The Little Grey Cells
I wrote the article below for Wireframe, a British game dev magazine which ‘lifts the lid on video games’. And, inexplicably, lets me have a monthly column.
Did you know that Agatha Christie is the best-selling fiction writer ever? Nuts to Dickens and Tolkien and J. K. Rowling. Murder’s what the public want.
Detective fiction remains hugely popular, but it’s never taken off in games. There are notable exceptions like L.A. Noire, and AAA RPGs often include a quest where you determine whodunnit from a pool of NPCs. But generally, detective games are few and far between, even though the genre flourishes in books (The Thursday Murder Club is the fastest selling adult crime debut in history), TV (find me a channel that doesn’t screen multiple police procedurals and Scandi-noirs) and film (Knives Out made nearly eight times its budget, spawned a sequel, and saw universally positive reviews).
So why do games shun the good old murder mystery? Detective novels usually work on two planes. There’s a colourful plot propelled by a brilliant investigator who’s always one step ahead. Then there’s the reader, who competes with the investigator and tries to guess the murderer before the book reveals them. Games can’t keep those planes separate. Players become the detective, propelling the game themselves and removing the competitive mental gymnastics you get from a book. Most players aren’t Peter Wimsey, so the game probably won’t move along at the exhilarating speed it would in a ‘scripted’ novel. And you don’t have the same certainty that you have everything you need to solve the crime – there’s always a possibility you missed some clue or took the wrong dialogue option somewhere, or simply that your reasoning differs from the game writer’s.

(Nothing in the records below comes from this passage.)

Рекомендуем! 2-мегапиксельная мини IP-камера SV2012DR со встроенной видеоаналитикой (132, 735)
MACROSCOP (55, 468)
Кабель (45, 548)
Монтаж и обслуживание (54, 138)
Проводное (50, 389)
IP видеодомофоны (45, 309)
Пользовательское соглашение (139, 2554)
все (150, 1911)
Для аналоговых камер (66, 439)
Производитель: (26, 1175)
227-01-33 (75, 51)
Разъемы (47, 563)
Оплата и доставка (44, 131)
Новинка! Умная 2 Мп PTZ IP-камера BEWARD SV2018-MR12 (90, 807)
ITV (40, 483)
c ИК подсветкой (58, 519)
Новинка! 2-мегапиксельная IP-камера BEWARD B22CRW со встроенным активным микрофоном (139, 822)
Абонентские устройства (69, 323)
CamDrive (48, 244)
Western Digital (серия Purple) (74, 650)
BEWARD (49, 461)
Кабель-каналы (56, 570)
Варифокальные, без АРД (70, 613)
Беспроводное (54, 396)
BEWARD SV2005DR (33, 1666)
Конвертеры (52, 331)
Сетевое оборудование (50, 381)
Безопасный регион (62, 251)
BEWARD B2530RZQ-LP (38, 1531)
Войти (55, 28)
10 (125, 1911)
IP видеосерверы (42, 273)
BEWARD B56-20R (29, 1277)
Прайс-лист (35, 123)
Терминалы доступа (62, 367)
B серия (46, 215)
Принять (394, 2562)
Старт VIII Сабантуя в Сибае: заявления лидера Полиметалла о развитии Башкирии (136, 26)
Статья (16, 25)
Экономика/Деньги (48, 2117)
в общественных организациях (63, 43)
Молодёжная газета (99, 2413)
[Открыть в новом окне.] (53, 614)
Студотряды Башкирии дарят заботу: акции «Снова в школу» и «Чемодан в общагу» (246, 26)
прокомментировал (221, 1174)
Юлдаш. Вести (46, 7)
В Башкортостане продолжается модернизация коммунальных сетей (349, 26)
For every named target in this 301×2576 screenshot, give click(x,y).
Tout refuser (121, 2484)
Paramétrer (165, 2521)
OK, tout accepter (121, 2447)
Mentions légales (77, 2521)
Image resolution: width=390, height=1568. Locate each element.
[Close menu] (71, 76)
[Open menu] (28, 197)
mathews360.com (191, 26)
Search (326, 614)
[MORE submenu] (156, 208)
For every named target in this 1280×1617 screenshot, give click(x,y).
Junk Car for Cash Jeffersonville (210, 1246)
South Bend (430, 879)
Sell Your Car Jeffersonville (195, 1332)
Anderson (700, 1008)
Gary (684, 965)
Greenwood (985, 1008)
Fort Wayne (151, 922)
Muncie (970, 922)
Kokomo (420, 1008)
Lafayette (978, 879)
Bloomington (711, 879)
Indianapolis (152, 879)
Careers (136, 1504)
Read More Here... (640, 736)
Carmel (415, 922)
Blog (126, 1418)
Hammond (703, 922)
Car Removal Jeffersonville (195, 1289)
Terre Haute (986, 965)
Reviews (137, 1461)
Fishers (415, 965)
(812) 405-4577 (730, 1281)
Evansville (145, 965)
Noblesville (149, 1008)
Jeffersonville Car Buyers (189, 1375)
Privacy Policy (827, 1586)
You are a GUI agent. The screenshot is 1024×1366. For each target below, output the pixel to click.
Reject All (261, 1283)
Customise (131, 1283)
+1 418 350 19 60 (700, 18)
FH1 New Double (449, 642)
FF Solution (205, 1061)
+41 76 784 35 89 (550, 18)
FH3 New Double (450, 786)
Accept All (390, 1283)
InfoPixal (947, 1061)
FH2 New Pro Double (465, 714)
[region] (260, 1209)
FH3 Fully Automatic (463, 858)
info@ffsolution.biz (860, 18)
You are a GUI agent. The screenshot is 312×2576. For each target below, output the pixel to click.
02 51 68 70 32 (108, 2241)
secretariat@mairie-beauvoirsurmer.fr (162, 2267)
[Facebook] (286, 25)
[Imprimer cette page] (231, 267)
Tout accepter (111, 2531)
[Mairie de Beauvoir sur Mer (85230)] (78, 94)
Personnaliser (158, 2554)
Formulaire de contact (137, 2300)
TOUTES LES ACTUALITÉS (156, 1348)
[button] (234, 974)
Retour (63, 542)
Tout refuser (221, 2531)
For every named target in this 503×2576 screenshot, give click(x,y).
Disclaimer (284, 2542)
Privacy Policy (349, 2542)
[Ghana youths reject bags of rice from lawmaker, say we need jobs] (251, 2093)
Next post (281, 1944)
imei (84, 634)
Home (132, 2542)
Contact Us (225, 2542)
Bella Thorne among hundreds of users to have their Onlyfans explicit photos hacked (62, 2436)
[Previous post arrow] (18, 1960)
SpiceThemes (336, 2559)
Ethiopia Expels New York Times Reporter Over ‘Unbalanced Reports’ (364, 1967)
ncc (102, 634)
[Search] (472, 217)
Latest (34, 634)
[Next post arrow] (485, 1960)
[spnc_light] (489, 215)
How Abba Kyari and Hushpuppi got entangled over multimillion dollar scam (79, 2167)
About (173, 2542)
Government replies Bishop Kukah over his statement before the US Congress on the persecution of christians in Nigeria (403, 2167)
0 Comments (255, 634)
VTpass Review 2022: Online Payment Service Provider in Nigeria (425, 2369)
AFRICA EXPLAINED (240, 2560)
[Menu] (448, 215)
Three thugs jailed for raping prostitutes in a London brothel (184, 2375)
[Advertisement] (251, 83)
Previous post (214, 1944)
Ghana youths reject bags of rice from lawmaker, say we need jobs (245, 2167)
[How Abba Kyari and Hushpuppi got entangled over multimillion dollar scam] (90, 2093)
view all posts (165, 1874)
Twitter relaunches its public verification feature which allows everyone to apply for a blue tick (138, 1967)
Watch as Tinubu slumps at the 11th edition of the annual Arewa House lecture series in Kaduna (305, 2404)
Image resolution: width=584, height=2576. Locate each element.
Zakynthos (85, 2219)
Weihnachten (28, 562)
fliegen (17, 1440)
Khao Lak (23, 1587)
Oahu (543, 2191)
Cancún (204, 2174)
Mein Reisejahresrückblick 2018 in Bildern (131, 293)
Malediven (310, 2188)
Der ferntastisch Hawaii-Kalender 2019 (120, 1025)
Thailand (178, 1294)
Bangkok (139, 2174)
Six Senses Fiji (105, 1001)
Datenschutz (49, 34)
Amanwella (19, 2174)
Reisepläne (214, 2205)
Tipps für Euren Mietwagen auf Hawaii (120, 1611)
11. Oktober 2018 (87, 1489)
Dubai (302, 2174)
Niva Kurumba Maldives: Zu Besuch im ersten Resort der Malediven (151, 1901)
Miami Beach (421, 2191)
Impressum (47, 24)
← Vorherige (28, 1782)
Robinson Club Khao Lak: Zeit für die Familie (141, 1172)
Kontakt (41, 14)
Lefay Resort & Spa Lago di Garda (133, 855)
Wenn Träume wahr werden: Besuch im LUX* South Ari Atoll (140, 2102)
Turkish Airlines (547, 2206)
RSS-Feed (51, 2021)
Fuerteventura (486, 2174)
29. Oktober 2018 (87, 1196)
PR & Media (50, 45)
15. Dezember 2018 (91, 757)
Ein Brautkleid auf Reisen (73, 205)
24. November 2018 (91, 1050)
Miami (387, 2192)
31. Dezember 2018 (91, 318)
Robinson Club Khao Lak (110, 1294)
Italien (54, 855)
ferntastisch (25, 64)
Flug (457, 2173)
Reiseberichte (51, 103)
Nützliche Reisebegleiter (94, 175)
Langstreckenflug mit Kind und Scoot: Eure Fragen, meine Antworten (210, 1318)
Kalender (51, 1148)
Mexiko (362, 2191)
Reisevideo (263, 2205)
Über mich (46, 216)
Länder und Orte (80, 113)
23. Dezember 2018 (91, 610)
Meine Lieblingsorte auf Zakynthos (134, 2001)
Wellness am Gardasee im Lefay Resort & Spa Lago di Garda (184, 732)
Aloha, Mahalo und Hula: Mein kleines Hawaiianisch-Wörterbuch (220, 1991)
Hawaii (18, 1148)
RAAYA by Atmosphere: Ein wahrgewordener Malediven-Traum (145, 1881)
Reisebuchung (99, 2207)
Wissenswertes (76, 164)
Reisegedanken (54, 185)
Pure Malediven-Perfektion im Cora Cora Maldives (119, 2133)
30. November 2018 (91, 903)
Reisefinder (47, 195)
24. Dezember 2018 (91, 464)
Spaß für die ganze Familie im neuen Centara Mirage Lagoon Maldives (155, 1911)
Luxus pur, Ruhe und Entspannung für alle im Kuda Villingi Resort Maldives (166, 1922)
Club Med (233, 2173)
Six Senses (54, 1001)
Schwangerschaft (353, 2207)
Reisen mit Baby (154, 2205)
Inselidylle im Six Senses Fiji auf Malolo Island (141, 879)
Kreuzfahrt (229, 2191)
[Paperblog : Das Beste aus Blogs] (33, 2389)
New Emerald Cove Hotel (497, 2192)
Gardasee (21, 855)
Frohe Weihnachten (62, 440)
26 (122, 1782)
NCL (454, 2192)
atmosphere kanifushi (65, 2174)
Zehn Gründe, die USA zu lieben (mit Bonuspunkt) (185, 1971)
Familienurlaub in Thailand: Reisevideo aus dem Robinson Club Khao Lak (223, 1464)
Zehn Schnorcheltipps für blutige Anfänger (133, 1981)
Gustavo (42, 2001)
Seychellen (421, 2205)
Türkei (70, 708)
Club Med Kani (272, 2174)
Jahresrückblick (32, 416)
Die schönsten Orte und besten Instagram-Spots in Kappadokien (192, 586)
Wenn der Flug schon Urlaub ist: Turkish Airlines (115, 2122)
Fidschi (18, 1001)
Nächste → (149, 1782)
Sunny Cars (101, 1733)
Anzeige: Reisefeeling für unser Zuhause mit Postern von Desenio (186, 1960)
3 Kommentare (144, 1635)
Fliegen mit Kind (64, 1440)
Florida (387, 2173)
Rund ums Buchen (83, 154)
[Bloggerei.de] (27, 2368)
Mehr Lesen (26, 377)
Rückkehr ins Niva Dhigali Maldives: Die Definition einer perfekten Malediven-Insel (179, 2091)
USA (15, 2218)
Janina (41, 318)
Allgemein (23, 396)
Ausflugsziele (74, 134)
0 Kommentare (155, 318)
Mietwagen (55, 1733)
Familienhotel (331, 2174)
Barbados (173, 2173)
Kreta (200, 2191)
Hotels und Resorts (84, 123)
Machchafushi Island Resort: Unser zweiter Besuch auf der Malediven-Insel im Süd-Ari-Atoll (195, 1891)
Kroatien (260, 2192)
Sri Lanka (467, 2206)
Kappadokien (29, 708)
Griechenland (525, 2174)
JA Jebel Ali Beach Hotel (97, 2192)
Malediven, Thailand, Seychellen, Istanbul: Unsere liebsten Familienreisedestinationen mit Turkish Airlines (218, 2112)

This is why the best detective games aren’t simulators or RPGs but simple puzzle games. They pare back their mechanics to an absolute minimum, giving players the necessary space for the whodunnit guessing game. The Return of the Obra Dinn, for example, doesn’t require the player to be Sherlock Holmes. It requires them to be an insurance claims investigator and walk slowly around. It’s about as far as you get from whizzing through Dartmoor at midnight being chased by a phosphorescent dog or discovering a sensational murder in a first-class carriage of the Orient Express. You look at things for a long time, and then you choose a name from a drop-down menu. But as Poirot himself says: “It is the brain, the little grey cells on which one must rely.” And that’s what makes Obra Dinn so brilliant: its primary mechanic is the player’s mind.
Another detective game, Her Story, also relies on the little grey cells. It doles out dopamine every time you type something relevant into a search engine. You only know what to type in by deducing things from the previous round of videos you’ve watched. I applaud her excellent 90s fashion sense, but the lady in the video is your competition, trying her best to thwart you. Her Story’s all about connecting the dots yourself, but all you actually do is sit there watching video clips.
Detective fiction is enduringly popular, but it requires people to think and the book to let them. Games don’t always trust their players. They’re worried they might miss an item (give it a glow!), or a cut-scene (make it unskippable!) or, worst of all, get bored (QUICK! ANOTHER MINIGAME!). Detectives need space for their little grey cells – and it takes a brave game to provide it.